Inworld Realtime TTS 2

Inworld Realtime TTS 2 converts text into natural-sounding speech with low-latency generation and flexible voice controls. It supports multiple output audio formats and lets you adjust speaking rate and temperature for different delivery styles.

Why Choose This?

Low-latency text-to-speech Generate speech quickly for interactive apps, assistants, and real-time voice experiences.
Natural voice output Create smooth, human-like speech from plain text with selectable voices.
Flexible voice controls Adjust speaking rate and temperature to better match tone, pacing, and delivery style.
Multiple output formats Export audio in MP3, LINEAR16, OGG_OPUS, FLAC, or WAV depending on your workflow.
Production-ready API Access the model through a realtime-friendly API for apps, agents, games, and voice products.

Parameters

Parameter	Required	Description
text	Yes	Input text to convert into speech.
voice_id	No	Voice selection for the generated speech, such as `Julia`.
speaking_rate	No	Controls how fast the voice speaks. Default: `1`.
temperature	No	Controls variation and expressiveness in the generated speech. Default: `1`.
output_format	No	Output audio format: `MP3`, `LINEAR16`, `OGG_OPUS`, `FLAC`, or `WAV`.

How to Use

Enter your text — paste or type the content you want to convert into speech.
Choose a voice — select the voice that best fits your use case.
Adjust speaking rate and temperature (optional) — fine-tune pacing and expressiveness.
Choose output format — select MP3, LINEAR16, OGG_OPUS, FLAC, or WAV.
Submit — generate and download the audio output.

Example Input

Welcome to our product demo. Today we will walk through the key features, explain how the workflow operates, and show how quickly you can integrate voice output into your application.

Pricing

Text Length	Cost
1–1000 chars	$0.035
1001–2000 chars	$0.070
2001–3000 chars	$0.105
3001–4000 chars	$0.140
4001–5000 chars	$0.175

Billing Rules

Pricing is based on the length of text.
Character count is rounded up to the next 1,000-character block.
Each additional started 1,000 characters adds $0.035.
voice_id, speaking_rate, temperature, and output_format do not affect pricing.

Best Use Cases

Realtime voice agents — Generate spoken responses for assistants, NPCs, and conversational interfaces.
Interactive applications — Add live voice output to games, education tools, and customer-facing apps.
Accessibility features — Turn written content into audio for more accessible user experiences.
Content narration — Create voiceovers for guides, product demos, and short-form content.
Prototype voice experiences — Quickly test different voices, pacing, and formats in development workflows.

Pro Tips

Keep input text clean and well-punctuated for more natural speech rhythm.
Split very long content into smaller sections when you want tighter pacing control.
Use speaking_rate to match the use case, such as slower for tutorials and faster for assistants.
Adjust temperature when you want more variation in delivery style.
Choose MP3 for broad compatibility, and use lossless formats like WAV or FLAC when audio quality matters more.
Reuse the same voice and settings across related clips for a more consistent user experience.

Notes

text is the only required field.
Supported output formats are MP3, LINEAR16, OGG_OPUS, FLAC, and WAV.
Pricing depends only on text length.
Audio format and voice settings do not change the price.

Related Models

Other Inworld speech and voice generation models may be useful when you need different latency, quality, or voice configuration options.

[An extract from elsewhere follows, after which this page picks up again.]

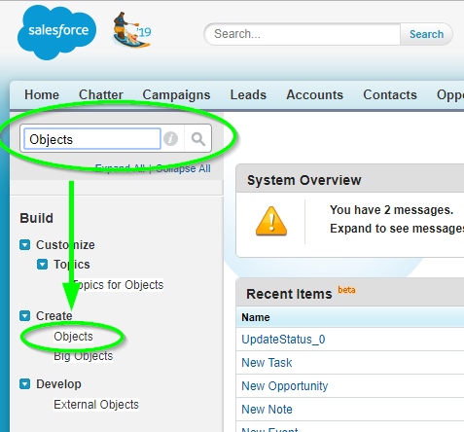Screen dimensions: 464x432
Task: Collapse the Develop section
Action: [x=25, y=384]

Realtime Tts 2 API — Quick start

Grab a WaveSpeedAI API key, then call POST https://api.wavespeed.ai/api/v3/inworld/realtime-tts-2 with your input as JSON. The endpoint returns a prediction id; poll the prediction endpoint until status flips to completed, then read the output URL from data.outputs[0]. Examples for Realtime Tts 2 below.

HTTP example

# Submit the prediction
curl -X POST "https://api.wavespeed.ai/api/v3/inworld/realtime-tts-2" \
  -H "Content-Type: application/json" \
  -H "Authorization: Bearer $WAVESPEED_API_KEY" \
  -d '{
    "voice_id": "Dennis",
    "speaking_rate": 1,
    "temperature": 1,
    "output_format": "MP3",
    "enable_sync_mode": false
}'

# Response includes a prediction id. Poll for the result:
curl -X GET "https://api.wavespeed.ai/api/v3/predictions/{request_id}/result" \
  -H "Authorization: Bearer $WAVESPEED_API_KEY"

# When status is "completed", read the output from data.outputs[0].

Node.js example

// npm install wavespeed
const WaveSpeed = require('wavespeed');

const client = new WaveSpeed(); // reads WAVESPEED_API_KEY from env

const result = await client.run("inworld/realtime-tts-2", {
        "voice_id": "Dennis",
        "speaking_rate": 1,
        "temperature": 1,
        "output_format": "MP3",
        "enable_sync_mode": false
});

console.log(result.outputs[0]); // → URL of the generated output

Python example

# pip install wavespeed
import wavespeed

output = wavespeed.run(
    "inworld/realtime-tts-2",
    {
    "voice_id": "Dennis",
    "speaking_rate": 1,
    "temperature": 1,
    "output_format": "MP3",
    "enable_sync_mode": false
}
)

print(output["outputs"][0])  # → URL of the generated output

Realtime Tts 2 API — Frequently asked questions

What is the Realtime Tts 2 API?

Realtime Tts 2 is a Inworld model for audio generation, exposed as a REST API on WaveSpeedAI. Inworld Realtime TTS-2 converts text into low-latency, natural speech with official TTS-2 controls for delivery mode, language, timestamps, text normalization, and audio output settings. Ready-to-use REST inference API, best performance, no coldstarts, affordable pricing. You can call it programmatically or try it from the playground above.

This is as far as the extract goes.